**Given exercise**
Copy out every line of the items below that contains the string "Open", treating uppercase and lowercase letters as different.

**Dataset entries**
------------------------------

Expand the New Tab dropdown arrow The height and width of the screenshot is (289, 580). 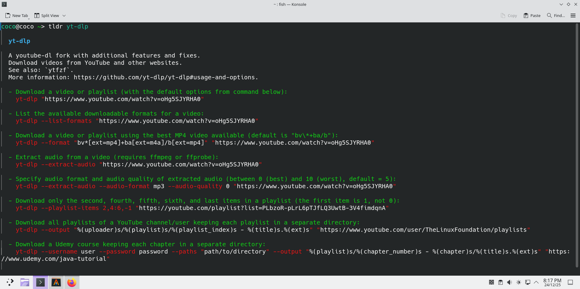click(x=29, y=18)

------------------------------

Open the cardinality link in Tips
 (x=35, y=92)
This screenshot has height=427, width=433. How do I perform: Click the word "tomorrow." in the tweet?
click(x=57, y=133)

------------------------------

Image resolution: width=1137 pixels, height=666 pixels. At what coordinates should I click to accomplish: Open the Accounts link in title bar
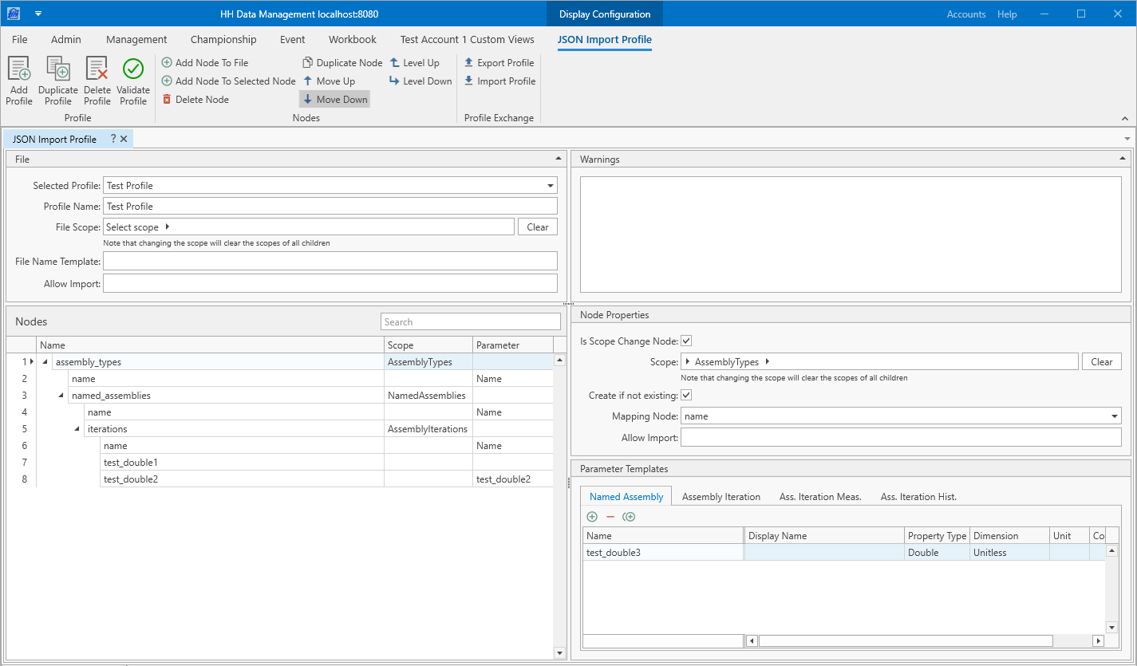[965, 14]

------------------------------

**Output for this exercise**
Open the cardinality link in Tips
Image resolution: width=1137 pixels, height=666 pixels. At what coordinates should I click to accomplish: Open the Accounts link in title bar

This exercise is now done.